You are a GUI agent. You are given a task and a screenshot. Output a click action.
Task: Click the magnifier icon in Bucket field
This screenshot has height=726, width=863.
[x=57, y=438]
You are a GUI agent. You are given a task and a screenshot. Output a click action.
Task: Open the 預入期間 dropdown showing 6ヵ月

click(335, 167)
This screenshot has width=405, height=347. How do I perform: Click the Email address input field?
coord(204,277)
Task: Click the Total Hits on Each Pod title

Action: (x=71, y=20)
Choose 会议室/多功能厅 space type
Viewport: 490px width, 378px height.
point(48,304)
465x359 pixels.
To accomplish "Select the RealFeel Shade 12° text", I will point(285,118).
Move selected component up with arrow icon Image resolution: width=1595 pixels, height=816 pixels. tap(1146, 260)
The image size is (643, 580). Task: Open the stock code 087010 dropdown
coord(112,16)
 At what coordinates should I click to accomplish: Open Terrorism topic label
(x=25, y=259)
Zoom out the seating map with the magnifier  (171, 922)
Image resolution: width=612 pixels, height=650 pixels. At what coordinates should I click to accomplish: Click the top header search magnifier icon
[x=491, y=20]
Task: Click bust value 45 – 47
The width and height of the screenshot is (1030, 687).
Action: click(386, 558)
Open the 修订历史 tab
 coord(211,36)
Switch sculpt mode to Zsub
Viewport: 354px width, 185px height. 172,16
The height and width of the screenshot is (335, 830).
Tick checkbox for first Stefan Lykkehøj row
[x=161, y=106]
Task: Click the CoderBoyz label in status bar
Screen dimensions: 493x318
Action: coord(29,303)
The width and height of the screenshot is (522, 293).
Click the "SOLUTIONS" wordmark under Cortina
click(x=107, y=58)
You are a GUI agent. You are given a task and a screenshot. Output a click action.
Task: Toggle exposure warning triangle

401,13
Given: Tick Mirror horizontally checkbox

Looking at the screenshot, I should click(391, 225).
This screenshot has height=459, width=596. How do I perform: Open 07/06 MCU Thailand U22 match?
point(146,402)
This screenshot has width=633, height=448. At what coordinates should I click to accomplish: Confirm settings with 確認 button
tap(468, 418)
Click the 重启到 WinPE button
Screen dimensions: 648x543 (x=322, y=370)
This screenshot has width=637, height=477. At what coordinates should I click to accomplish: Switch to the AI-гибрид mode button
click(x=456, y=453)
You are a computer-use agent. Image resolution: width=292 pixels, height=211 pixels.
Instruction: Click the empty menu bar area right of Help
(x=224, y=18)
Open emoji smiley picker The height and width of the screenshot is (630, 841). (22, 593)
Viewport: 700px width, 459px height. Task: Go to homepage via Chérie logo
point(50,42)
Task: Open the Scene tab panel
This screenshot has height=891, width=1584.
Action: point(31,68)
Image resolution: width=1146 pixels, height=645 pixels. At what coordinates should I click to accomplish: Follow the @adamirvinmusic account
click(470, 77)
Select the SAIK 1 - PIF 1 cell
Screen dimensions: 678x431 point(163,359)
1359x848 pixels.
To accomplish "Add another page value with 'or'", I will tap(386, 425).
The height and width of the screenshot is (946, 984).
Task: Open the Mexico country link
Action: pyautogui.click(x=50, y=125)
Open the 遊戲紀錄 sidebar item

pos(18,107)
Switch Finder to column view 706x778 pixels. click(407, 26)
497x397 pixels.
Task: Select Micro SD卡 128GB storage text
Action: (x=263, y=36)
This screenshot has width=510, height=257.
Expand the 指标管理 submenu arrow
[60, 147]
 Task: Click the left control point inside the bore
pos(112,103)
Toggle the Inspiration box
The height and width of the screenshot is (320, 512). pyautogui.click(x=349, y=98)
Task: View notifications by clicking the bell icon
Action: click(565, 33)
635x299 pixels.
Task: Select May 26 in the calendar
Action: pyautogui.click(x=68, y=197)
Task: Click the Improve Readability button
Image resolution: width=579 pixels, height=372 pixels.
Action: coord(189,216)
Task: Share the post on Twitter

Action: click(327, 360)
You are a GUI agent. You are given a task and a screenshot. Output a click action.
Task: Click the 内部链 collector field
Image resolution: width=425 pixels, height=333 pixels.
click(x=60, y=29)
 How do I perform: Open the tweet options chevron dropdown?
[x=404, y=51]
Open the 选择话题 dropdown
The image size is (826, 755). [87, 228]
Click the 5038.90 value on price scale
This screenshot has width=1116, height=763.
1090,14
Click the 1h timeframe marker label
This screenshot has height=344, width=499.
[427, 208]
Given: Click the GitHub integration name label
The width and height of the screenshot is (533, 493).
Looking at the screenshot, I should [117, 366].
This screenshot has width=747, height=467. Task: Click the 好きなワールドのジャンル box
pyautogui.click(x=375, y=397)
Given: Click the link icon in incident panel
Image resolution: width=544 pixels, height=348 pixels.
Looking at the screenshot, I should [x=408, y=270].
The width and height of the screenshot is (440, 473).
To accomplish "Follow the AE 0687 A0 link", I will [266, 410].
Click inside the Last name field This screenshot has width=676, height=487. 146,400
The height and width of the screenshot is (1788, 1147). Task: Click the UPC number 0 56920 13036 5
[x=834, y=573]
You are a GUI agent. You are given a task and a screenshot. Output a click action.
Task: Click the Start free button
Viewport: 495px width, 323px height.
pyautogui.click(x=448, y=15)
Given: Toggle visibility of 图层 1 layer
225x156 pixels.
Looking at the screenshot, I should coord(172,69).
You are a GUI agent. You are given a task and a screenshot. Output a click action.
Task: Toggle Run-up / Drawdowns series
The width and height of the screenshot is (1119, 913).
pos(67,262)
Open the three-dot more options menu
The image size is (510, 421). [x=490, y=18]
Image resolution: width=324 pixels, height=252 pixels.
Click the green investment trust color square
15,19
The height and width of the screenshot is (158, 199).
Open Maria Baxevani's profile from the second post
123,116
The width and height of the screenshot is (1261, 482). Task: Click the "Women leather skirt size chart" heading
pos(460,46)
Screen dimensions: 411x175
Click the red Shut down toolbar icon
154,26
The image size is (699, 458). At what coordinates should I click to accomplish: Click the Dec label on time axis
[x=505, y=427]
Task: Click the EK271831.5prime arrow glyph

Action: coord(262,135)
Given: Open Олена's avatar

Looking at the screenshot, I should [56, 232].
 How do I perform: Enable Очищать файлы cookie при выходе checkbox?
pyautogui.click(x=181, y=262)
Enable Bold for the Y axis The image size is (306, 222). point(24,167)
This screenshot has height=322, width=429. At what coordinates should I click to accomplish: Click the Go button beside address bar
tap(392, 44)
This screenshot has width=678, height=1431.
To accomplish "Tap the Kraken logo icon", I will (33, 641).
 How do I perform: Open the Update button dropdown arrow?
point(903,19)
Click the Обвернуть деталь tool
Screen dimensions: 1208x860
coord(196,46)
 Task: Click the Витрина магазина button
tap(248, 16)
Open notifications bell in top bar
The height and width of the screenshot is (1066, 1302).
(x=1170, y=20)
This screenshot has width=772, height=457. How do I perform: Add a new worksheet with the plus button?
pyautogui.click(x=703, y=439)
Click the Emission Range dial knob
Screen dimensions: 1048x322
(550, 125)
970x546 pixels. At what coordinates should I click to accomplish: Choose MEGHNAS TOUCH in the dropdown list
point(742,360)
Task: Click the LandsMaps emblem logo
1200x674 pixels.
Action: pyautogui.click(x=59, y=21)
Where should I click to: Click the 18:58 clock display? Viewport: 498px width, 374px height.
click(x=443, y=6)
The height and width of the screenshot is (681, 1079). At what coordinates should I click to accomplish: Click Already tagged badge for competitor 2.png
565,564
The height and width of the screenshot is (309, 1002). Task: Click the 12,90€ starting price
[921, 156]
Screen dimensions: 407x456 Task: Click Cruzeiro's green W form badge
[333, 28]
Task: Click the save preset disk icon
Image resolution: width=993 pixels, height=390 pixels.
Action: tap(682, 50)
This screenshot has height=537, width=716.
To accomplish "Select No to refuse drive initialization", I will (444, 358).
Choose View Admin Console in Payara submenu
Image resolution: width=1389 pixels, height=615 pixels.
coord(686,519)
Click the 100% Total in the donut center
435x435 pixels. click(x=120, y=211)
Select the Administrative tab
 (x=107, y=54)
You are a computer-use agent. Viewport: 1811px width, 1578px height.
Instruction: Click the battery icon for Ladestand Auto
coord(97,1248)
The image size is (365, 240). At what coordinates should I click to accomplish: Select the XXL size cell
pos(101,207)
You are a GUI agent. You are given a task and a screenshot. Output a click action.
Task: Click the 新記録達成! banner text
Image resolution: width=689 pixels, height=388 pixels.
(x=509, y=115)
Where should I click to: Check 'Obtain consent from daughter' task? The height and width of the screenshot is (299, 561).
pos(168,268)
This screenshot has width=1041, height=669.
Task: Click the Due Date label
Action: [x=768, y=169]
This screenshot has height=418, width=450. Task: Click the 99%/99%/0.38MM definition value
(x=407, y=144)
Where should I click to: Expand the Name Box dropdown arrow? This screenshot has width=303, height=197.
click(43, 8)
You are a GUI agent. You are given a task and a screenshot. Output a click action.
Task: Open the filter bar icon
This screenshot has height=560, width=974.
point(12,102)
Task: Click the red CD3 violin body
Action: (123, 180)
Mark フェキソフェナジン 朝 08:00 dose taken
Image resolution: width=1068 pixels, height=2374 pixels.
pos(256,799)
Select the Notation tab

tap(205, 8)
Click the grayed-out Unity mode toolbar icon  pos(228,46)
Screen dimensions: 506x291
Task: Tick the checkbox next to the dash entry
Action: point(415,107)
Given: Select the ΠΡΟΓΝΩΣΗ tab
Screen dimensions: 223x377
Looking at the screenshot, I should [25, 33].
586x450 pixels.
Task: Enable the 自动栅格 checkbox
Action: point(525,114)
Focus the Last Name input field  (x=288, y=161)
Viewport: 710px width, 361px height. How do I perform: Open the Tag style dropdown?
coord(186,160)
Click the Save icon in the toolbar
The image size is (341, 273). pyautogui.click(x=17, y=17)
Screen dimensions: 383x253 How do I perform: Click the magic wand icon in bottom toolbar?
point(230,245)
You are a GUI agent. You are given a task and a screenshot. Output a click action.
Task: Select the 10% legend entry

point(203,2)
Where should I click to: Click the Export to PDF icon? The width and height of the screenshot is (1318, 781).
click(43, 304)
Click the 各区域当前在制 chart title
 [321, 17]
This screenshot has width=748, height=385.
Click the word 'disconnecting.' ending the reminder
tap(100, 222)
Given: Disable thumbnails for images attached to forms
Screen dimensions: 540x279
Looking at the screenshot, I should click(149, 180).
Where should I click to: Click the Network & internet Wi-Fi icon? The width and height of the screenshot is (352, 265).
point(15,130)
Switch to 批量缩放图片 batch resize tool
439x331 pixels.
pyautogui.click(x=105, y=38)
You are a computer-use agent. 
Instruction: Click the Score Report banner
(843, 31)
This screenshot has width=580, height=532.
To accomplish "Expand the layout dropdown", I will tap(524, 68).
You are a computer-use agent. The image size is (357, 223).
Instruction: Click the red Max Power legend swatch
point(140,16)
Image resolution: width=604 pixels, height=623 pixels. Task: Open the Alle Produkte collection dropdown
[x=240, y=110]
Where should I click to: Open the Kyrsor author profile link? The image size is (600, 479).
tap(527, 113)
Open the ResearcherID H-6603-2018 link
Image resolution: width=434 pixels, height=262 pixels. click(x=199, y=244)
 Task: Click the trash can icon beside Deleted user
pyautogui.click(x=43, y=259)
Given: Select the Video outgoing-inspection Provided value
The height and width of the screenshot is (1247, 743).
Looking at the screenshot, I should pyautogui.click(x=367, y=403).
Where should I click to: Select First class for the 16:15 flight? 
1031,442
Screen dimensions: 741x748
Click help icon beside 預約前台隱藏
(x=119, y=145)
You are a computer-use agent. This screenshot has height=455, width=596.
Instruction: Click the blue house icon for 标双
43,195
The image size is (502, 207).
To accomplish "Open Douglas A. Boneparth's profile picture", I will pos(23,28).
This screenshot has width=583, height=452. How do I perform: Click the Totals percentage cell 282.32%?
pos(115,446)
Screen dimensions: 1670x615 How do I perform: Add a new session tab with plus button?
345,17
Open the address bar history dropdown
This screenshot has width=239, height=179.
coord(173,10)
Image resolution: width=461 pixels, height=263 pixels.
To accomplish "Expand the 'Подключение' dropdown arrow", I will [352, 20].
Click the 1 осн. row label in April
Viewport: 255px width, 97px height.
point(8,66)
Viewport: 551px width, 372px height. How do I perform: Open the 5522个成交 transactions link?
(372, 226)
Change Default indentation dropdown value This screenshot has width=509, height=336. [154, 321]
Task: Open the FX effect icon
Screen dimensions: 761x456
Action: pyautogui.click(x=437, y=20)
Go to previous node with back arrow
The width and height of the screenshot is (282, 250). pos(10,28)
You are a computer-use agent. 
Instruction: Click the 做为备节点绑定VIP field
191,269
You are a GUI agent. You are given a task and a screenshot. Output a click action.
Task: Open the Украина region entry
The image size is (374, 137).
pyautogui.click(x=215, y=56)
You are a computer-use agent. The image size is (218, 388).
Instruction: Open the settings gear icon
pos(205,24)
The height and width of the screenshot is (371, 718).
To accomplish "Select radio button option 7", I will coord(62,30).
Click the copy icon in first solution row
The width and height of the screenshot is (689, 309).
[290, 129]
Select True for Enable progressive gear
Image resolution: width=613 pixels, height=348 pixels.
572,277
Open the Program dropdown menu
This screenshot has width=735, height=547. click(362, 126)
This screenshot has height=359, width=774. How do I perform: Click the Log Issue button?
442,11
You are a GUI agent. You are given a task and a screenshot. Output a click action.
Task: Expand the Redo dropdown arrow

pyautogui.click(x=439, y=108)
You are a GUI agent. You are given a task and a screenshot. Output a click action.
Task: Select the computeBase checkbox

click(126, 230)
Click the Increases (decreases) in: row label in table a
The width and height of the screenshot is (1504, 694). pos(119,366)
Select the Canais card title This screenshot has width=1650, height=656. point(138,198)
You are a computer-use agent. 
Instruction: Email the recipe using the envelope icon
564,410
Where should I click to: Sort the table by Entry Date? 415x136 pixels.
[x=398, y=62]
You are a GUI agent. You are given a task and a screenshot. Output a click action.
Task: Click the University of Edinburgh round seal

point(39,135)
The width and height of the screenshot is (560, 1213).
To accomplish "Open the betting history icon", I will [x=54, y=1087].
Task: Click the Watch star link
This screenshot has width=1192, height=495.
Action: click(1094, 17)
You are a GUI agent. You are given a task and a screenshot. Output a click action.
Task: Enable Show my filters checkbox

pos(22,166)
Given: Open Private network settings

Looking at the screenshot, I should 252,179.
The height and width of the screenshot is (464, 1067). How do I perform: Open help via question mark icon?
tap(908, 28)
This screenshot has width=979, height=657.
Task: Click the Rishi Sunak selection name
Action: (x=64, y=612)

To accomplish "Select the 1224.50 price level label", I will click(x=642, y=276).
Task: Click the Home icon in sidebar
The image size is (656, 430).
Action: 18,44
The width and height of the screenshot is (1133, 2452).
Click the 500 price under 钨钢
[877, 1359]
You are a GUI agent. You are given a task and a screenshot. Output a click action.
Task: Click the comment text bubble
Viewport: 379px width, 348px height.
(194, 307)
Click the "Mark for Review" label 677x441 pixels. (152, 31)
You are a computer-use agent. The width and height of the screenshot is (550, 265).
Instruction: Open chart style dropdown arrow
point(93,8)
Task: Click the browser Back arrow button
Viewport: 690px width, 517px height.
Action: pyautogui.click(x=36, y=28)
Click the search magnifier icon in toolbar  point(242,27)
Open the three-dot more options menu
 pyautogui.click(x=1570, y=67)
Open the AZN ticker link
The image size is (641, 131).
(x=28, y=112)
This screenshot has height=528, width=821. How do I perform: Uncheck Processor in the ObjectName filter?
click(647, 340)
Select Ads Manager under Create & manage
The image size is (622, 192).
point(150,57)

::::::

--- Instructions to follow ---
Nothing should appear in the answer except the lines above from the line with "Viewport: 551px width, 372px" through the line with "The width and height of the screenshot is (560, 1213).", both included, written out exactly.

--- Exercise output ---
Viewport: 551px width, 372px height. How do I perform: Open the 5522个成交 transactions link?
(372, 226)
Change Default indentation dropdown value This screenshot has width=509, height=336. [154, 321]
Task: Open the FX effect icon
Screen dimensions: 761x456
Action: pyautogui.click(x=437, y=20)
Go to previous node with back arrow
The width and height of the screenshot is (282, 250). pos(10,28)
You are a computer-use agent. 
Instruction: Click the 做为备节点绑定VIP field
191,269
You are a GUI agent. You are given a task and a screenshot. Output a click action.
Task: Open the Украина region entry
The image size is (374, 137).
pyautogui.click(x=215, y=56)
You are a computer-use agent. The image size is (218, 388).
Instruction: Open the settings gear icon
pos(205,24)
The height and width of the screenshot is (371, 718).
To accomplish "Select radio button option 7", I will coord(62,30).
Click the copy icon in first solution row
The width and height of the screenshot is (689, 309).
[290, 129]
Select True for Enable progressive gear
Image resolution: width=613 pixels, height=348 pixels.
572,277
Open the Program dropdown menu
This screenshot has width=735, height=547. click(362, 126)
This screenshot has height=359, width=774. How do I perform: Click the Log Issue button?
442,11
You are a GUI agent. You are given a task and a screenshot. Output a click action.
Task: Expand the Redo dropdown arrow

pyautogui.click(x=439, y=108)
You are a GUI agent. You are given a task and a screenshot. Output a click action.
Task: Select the computeBase checkbox

click(126, 230)
Click the Increases (decreases) in: row label in table a
The width and height of the screenshot is (1504, 694). pos(119,366)
Select the Canais card title This screenshot has width=1650, height=656. point(138,198)
You are a computer-use agent. 
Instruction: Email the recipe using the envelope icon
564,410
Where should I click to: Sort the table by Entry Date? 415x136 pixels.
[x=398, y=62]
You are a GUI agent. You are given a task and a screenshot. Output a click action.
Task: Click the University of Edinburgh round seal

point(39,135)
The width and height of the screenshot is (560, 1213).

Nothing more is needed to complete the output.